REASONS FOR THE MERGER AND RECOMMENDATIONS OF THE BOARD OF DIRECTORS

         On March 6, 2000, the board of directors of the Company unanimously (1)
determined that the Offer, the Merger and the Merger Agreement (as of such date)
are advisable, fair to, and in the best interest of, the Company, (2) approved
the Merger, the Offer, the Merger Agreement (as of such date) and the other
transactions contemplated by the Merger Agreement (as of such date) and declared
their advisability and (3) recommended that its stockholders accept the Offer
and tender their shares pursuant thereto and approve and adopt the Merger
Agreement (as of such date). On April 12, 2000 the board of directors of the
Company unanimously approved Amendment No. 1.


                                                                              21

         In making the determinations and recommendations set forth above, the
board of directors of the Company considered a number of factors including,
without limitation, the following:

         (A)      The consideration to be paid in the Merger, and, in
                  particular, the fact that the $100.00 per Share to be received
                  by the Company's stockholders in the Merger represents an
                  approximate 27% premium over the closing stock price per Share
                  on March 6, 2000, the day the board of directors approved the
                  Offer and the Merger;

         (B)      The Company's financial condition, results of operations,
                  assets, liabilities, liquidity, business and prospects and
                  industry, economic and market conditions, including the
                  inherent risks and uncertainties in the Company's business in
                  each case on a historical, current and prospective basis. The
                  board of directors determined that in its view, the
                  acquisition of the Company by Parent presented the best means
                  of achieving the greatest value for holders of its Shares;

         (C)      The strategic fit of the Company with Fitch IBCA. Fitch IBCA's
                  key strengths have been in U.S. securitization markets, global
                  banking, European rating activities and U.S. public finance.

--- Exercise requirements ---
1. Translate this sentence from the merger excerpt into Spanish: "On April 12, 2000 the board of directors of the Company unanimously approved Amendment No. 1."
2. Recast the paragraph of the merger excerpt that begins "On March 6, 2000, the board of directors" as a short list that keeps its main facts.
3. From the merger excerpt, extract the passage starting at "On March 6, 2000, the board" and ending at "and the Merger Agreement (as of such date)".
The lines after the merger excerpt have no role in this work.

--- Records ---
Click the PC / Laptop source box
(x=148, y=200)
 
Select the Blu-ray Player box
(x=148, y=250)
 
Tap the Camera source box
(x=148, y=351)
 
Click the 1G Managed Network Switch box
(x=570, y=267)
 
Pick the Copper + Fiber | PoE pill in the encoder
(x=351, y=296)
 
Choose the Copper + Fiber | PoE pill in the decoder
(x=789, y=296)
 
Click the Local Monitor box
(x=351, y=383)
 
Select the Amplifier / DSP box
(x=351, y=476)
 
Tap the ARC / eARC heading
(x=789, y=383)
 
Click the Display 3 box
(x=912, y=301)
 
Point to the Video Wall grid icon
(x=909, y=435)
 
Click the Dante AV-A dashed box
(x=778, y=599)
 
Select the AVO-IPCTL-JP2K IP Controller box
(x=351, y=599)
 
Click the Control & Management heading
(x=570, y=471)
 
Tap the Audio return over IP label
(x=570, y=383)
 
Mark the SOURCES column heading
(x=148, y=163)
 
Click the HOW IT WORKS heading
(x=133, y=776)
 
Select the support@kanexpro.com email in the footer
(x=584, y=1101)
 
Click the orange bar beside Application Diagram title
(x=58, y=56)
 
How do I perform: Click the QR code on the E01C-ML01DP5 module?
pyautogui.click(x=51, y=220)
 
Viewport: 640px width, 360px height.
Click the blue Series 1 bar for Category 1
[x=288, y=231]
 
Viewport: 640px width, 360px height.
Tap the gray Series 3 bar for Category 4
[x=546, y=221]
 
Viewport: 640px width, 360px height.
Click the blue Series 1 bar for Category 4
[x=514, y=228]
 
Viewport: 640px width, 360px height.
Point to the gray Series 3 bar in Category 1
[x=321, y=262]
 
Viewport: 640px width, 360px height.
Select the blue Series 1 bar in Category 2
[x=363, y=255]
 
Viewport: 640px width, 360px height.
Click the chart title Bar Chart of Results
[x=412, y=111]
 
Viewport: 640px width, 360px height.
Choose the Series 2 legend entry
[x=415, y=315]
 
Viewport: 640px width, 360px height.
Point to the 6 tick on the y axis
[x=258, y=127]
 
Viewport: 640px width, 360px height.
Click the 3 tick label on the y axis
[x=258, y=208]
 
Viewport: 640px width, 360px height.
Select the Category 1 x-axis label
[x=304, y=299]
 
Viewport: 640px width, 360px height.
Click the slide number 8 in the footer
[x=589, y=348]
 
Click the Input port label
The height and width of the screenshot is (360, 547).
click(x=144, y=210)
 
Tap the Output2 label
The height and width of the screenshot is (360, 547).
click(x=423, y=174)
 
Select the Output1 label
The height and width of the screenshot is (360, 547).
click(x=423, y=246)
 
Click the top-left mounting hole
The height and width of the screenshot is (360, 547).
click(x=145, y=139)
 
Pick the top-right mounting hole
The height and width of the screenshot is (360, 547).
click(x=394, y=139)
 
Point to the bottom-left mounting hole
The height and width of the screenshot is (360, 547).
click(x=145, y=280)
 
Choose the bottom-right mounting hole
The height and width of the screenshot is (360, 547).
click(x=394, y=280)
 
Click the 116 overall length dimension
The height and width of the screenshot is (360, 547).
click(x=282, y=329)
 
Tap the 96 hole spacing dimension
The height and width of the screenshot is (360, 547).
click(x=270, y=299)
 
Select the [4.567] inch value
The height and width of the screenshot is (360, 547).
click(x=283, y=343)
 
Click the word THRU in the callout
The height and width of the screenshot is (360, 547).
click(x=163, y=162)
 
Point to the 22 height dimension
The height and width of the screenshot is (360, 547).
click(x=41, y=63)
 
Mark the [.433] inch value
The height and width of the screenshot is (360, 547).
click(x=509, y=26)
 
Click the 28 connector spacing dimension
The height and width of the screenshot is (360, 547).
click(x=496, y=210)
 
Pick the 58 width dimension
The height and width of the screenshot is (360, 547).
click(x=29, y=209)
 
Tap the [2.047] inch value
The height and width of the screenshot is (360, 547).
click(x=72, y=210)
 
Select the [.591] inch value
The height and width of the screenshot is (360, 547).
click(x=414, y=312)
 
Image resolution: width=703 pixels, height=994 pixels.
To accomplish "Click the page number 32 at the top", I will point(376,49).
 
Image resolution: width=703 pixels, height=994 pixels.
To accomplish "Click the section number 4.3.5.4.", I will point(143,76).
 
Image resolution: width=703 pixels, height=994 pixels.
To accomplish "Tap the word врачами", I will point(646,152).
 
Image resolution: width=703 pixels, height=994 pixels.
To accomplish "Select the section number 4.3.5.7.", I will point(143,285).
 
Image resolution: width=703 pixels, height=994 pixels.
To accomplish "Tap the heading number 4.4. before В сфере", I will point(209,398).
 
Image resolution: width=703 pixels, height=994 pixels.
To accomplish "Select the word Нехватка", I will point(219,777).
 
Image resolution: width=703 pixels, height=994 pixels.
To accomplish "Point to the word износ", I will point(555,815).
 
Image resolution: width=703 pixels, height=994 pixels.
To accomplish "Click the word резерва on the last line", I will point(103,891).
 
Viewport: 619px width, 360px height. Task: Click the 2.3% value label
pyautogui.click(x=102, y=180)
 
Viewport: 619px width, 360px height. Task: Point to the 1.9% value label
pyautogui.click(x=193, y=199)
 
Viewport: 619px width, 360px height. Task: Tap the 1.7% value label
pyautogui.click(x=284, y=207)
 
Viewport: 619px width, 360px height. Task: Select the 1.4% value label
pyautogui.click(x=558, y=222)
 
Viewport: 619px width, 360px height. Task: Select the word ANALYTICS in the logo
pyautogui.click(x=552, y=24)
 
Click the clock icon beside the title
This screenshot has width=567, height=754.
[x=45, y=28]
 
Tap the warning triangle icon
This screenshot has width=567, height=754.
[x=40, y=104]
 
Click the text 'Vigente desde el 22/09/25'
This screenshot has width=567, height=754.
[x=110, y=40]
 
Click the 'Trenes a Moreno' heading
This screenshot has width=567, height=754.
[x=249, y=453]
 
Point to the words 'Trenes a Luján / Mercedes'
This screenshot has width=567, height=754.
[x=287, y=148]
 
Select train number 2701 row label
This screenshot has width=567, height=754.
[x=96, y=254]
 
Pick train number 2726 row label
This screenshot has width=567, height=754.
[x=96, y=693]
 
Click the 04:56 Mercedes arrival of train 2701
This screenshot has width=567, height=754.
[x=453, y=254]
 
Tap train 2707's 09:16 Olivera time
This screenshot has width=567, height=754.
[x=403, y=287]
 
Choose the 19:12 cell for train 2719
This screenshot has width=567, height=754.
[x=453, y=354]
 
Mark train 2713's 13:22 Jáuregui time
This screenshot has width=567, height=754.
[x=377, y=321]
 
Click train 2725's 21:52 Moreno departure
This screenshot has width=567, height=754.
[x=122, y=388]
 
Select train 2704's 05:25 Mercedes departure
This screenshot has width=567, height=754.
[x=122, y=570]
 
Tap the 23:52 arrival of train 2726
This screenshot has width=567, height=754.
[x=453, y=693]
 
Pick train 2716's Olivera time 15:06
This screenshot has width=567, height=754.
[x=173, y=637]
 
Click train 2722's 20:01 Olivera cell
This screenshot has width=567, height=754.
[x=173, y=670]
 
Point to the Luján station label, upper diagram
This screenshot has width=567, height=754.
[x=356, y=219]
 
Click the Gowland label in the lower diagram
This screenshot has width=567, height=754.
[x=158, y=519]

--- Solutions below ---
1. El 12 de abril de 2000, el consejo de administración de la Compañía aprobó por unanimidad la Enmienda n.º 1.

2.
- On March 6, 2000, the Company's board of directors unanimously:
  - determined that the Offer, the Merger and the Merger Agreement (as of that date) are advisable, fair to, and in the best interest of, the Company;
  - approved the Merger, the Offer, the Merger Agreement (as of that date) and the other transactions it contemplates, and declared their advisability;
  - recommended that stockholders accept the Offer, tender their shares, and approve and adopt the Merger Agreement (as of that date).
- On April 12, 2000, the board unanimously approved Amendment No. 1.

3.
On March 6, 2000, the board of directors of the Company unanimously (1)
determined that the Offer, the Merger and the Merger Agreement (as of such date)